[To do]
1. According to the Lumiere Tintype article, which era's traveling wagons is the studio modeled on?
2. Write the next part of the Lumiere Tintype article, picking up after its final line.

[Text excerpt]
((
Patrons wait for their portrait to develop at the door to Lumiere Tintype, a traveling portrait studio based at Justine's Brasserie in East Austin.

In the backyard of Justine's Brasserie, a "super-sexy," late-night French bistro at the east end of Fifth Street, behind the new pandemic-friendly dining cabanas and just next to a lit-up pagoda, is a small trailer.

Inside is a kind of old-fashioned photo booth. Wood-lined and hung with haunting tintype portraits—printed on glass plates, similar in style to a daguerreotype—the studio is modeled on traveling wagons from the Civil War era.

British fine art photographer Adrian Whipp first learned about the tintype process while in school for visual communication. But he didn't think of it as a modern process until he discovered the work of John Coffer, an American tintype photographer who traveled across the country with a horse-and-wagon in the late 1970s and early '80s, taking portraits of Civil War reenactors. "It was just such an interesting story that it stuck in the mind," he said.

Adrian Whipp is the photographer behind Lumiere Tintype. (Jonathan Canlas)
))
[Source data]
((
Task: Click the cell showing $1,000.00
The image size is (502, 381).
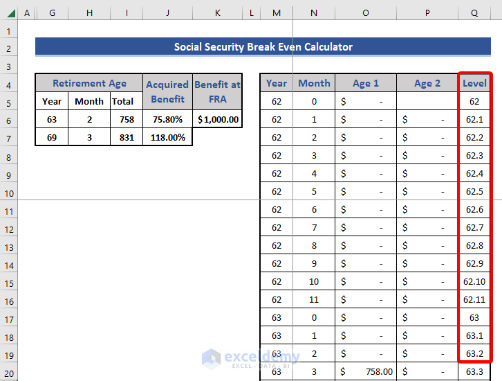Action: (217, 119)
))
[Exercise answers]
1. The Civil War era.

2.
Using Coffer's photography manual, Whipp taught himself the recipe and process, which he described as chemically similar to black-and-white film photography. In 2013, after a few years of trial and error, he opened Lumiere in Austin. The timing was inauspicious; many local portrait studios were closing due to the growth of digital photography. But the business has been busy from day one. "That need, I think, that people have for a portrait that lasts, I don't think it went anywhere," he said. "People still want an heirloom, something that they can put on a wall and hand down to their kids."

In the pre-pandemic period, Lumiere was based at Justine's most of the year, except for a summer traveling season. Over the course of a typical evening, Whipp would develop 30 to 35 tintype photographs, starting with families and babies in the early evening before ending with tipsy adults sometime around 2 a.m. "I'm pretty good at wrangling drunk people these days," he told Austonia. "People do cut loose a little bit in the evening."

Last March, however, Justine's closed for three months due to COVID-19. As soon as it reopened, Lumiere resumed business, with a few modifications. Now customers schedule an appointment in advance online; there are around 20 slots per evening. This process is a little bit more orderly than the old walk-in system, Whipp said, but there are still elements of spontaneity.

Tintype photography is finicky. Temperature changes, humidity levels and contamination can all interfere with the final photograph. "Pretty much every night something goes wrong," Whipp said. Sometimes it adds to the photograph, but other times it compromises the quality.

Some of Whipp's subjects can also prove challenging. He loves shooting kids, especially those whose families have returned to his studio year after year, and pets, but the intense flash required to produce a clear photograph can be startling. "It's pretty high stakes," he said.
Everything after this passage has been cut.